Tanzimat Sonrası
Müslüman Türkler'in Anadolu'ya, bu defa yurt kurtarmak amacıyla, 11. Yüzyıldan itibaren gelmeleriyle birlikte, burada var olan bazı azınlık gruplarıyla da kader birliği yaşanmıştır. Bunlardan Ermeniler, bir taraftan Türklüğün diğer taraftan da İslamiyet'in genel hoşgörüsünden yararlanarak mutlu bir hayat yaşama şansını yakalayarak sosyal hayatta, zenaatte, ticarette, siyasette ve Devlet hayatında önemli yerlere gelmişlerdir.

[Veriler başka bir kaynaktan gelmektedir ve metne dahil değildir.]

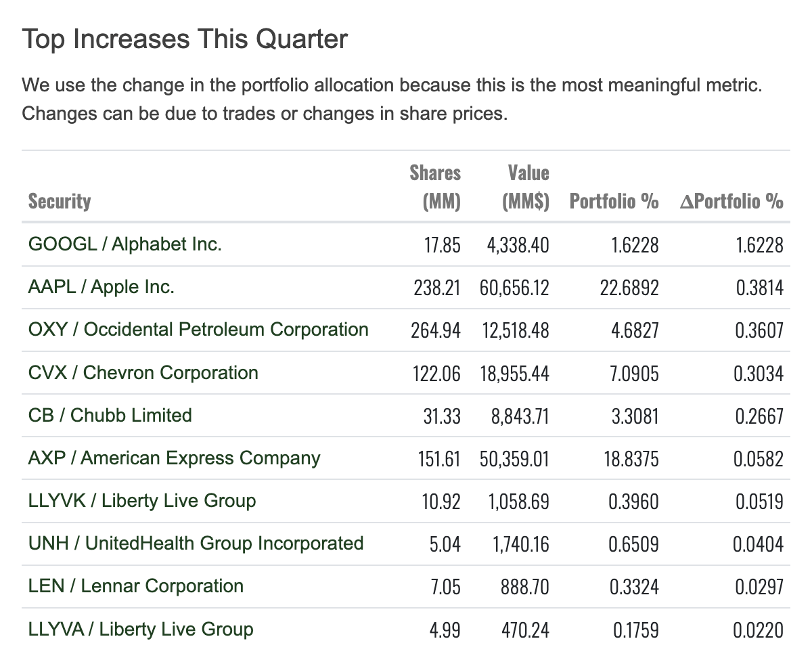
Task: Click Chevron's 0.3034 delta portfolio cell
Action: coord(759,373)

Ancak, kitabın yazarı değerli meslektaşımız, dostumuz, öğretim üyesi Doktor Ahmet Rıfat GÜZEY'in konu ve kronoloji olarak ele aldığı çalışmasında 19. Yüzyıldan itibaren, gelişen milliyetçilik sıkıntıları, mevcut kiliselerin din yerine siyasetle uğraşmaya başlaması yanında Avrupalı Devletlerin tahrik, teşvik, proje ve silah vermeleriyle, hatta günümüzdeki gibi, terörist gruplar göndermeleri yanında, Osmanlı Devleti'nin de zayıflamaya başlamasıyla, dostluklar rekabet, düşmanlık ve ayrıcalığa dönüşmeye başlamıştır.
93. harbi, Yunan ayaklanmaları, Trablusgarp, Balkan 1.Dünya Savaşları ve Milli Mücadele döneminde bile, Osmanlı Devleti Ermeni tebaasına karşı itidal ve toleransı elden bırakmamıştır. Bu geniş hoşgörü günümüz Türkiyes'sinde de halen devam etmektedir.
Bununla birlikte yeni Batı yine eskisi gibi Ermenileri tarihi tahrik etmeye, hatta Ermeniler adına kararlar alıp, karar tasarıları hazırlamaya devam etmektedir. Avrupa ülkelerinde, ABD'de, dünyanın çeşitli yerlerindeki seçimlerde, ticari, siyasi çekişmelerde ve özellikle de son zamanlara doğru artarak, Türk-İslam düşmanlığında hep aynı kozu kullanıp, "Ermeni oyunları" oynanmaktadır.
Yazar, ustaca bir maharetle, bu oyunların gerçek yüzünü ortaya koymak için, yerli-yabancı literatürü ve özellikle de, Başbakanlık ve Genelkurmay Başkanlığı ATASE Arşivlerini kullanarak, gerçekleri ortaya koymak suretiyle özgün ve başarılı bir araştırma yapmıştır.